Réponse de la Cour
4. Pour estimer non déloyal le versement à la procédure des
procès-verbaux d'audition litigieux, l'arrêt attaqué énonce que le système de défense du requérant lors de sa garde à vue du chef de meurtre a consisté à expliquer qu'il était muni d'un couteau du fait qu'il se sentait menacé dans un contexte de conflit opposant deux groupes.
5. Les juges retiennent qu'afin d'apporter du crédit à sa version, dont il espérait qu'elle pourrait le faire bénéficier de la légitime défense, l'intéressé a expliqué que la victime du meurtre lui en voulait car elle savait qu'il avait pris part, armé d'un fusil, à un précédent fait s'inscrivant dans ce conflit, au cours duquel un homme avait été grièvement blessé.
6. Ils ajoutent que, si les enquêteurs disposaient déjà d'éléments leur laissant à penser que l'intéressé était impliqué dans cette fusillade, ils n'ont pas évoqué d'initiative ces faits, un autre service en étant au demeurant saisi, et que ce n'est que lorsque l'intéressé en a fait mention qu'ils lui ont posé des questions sur son rôle exact ce jour-là.

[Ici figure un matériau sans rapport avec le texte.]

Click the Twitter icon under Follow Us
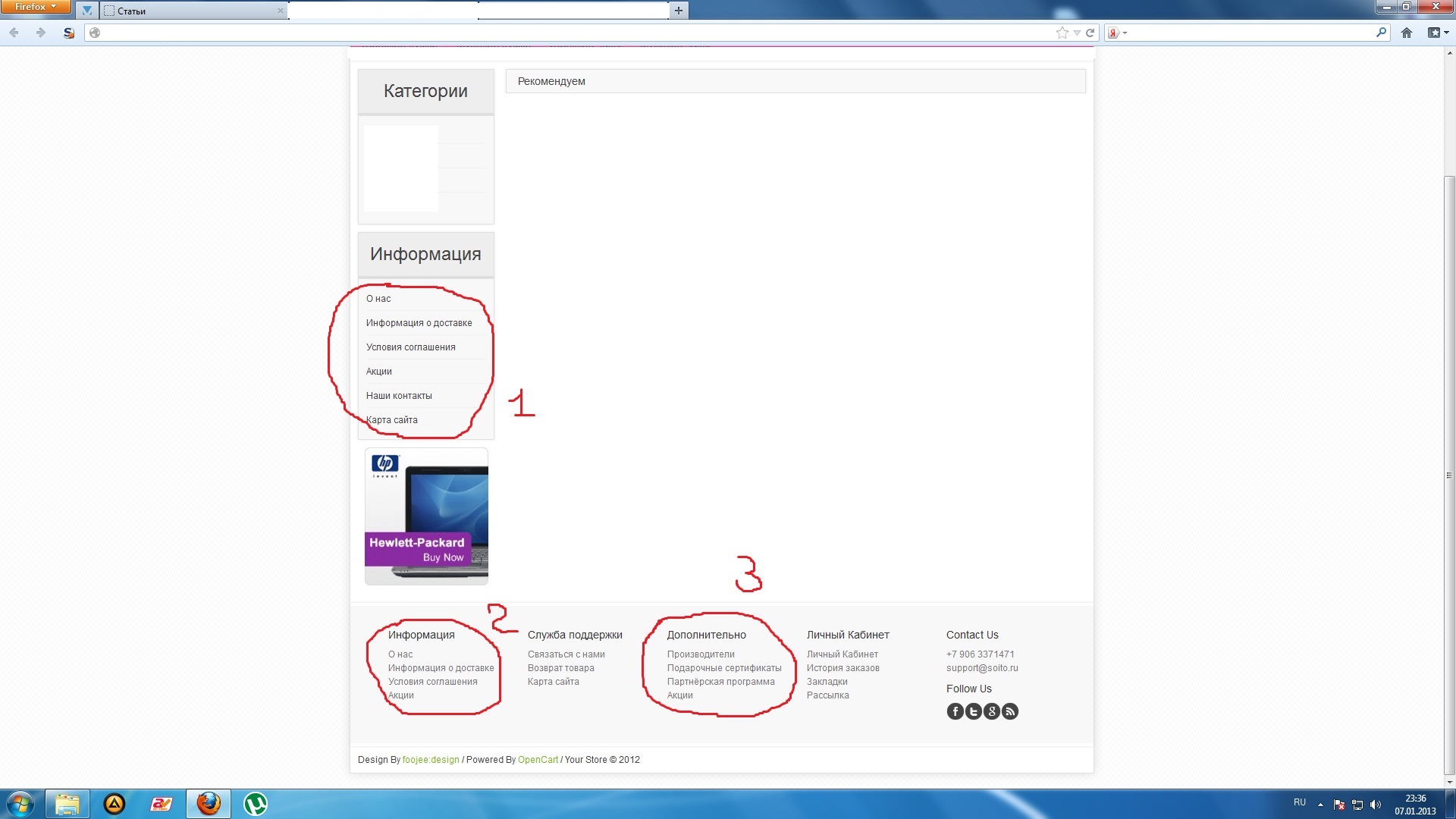click(x=973, y=711)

7. Ils en concluent que les questions posées ont eu pour seule finalité de cerner la vraisemblance des explications avancées et étaient strictement nécessaires à la manifestation de la vérité dans leur enquête pour meurtre.
8. En statuant ainsi, la chambre de l'instruction n'a pas méconnu les textes visés au moyen.
9. En effet, elle a, sans insuffisance ni contradiction, estimé que les enquêteurs étaient fondés à interroger le requérant aux seules fins d'élucider le contexte des faits de meurtre dont ils étaient saisis et de recueillir les éléments permettant d'apprécier le bien fondé de sa défense, de sorte qu'elle en a exactement déduit que les enquêteurs n'avaient commis ni détournement ni contournement de procédure à ce titre.
10. Au surplus, le requérant était, lors des deux auditions critiquées, assisté d'un avocat qui n'a pas formulé d'observations écrites sur ce point.
11. Le moyen doit, dès lors, être écarté.
Réponse de la Cour
Vu les articles 170 et 173 du code de procédure pénale :
13. Il se déduit de ces textes qu'une personne mise en examen est recevable à proposer tous moyens de nullité pris de l'irrégularité d'un acte ou d'une pièce de la procédure, même issus d'une procédure distincte, peu important que cette personne soit également mise en examen dans cette dernière, dès lors qu'elle justifie d'un intérêt et d'une qualité à agir dans la procédure soumise à la chambre de l'instruction.
14. Pour déclarer le demandeur irrecevable en son moyen de nullité de deux auditions de garde à vue provenant d'une autre procédure, l'arrêt attaqué énonce que la nullité d'une garde à vue doit être demandée dans le cadre de la procédure dans laquelle cette mesure a été mise en oeuvre.
15. En statuant ainsi, la chambre de l'instruction a méconnu les textes susvisés et le principe ci-dessus rappelé.
16. La cassation est par conséquent encourue de ce chef, sans qu'il y ait lieu d'examiner le second grief.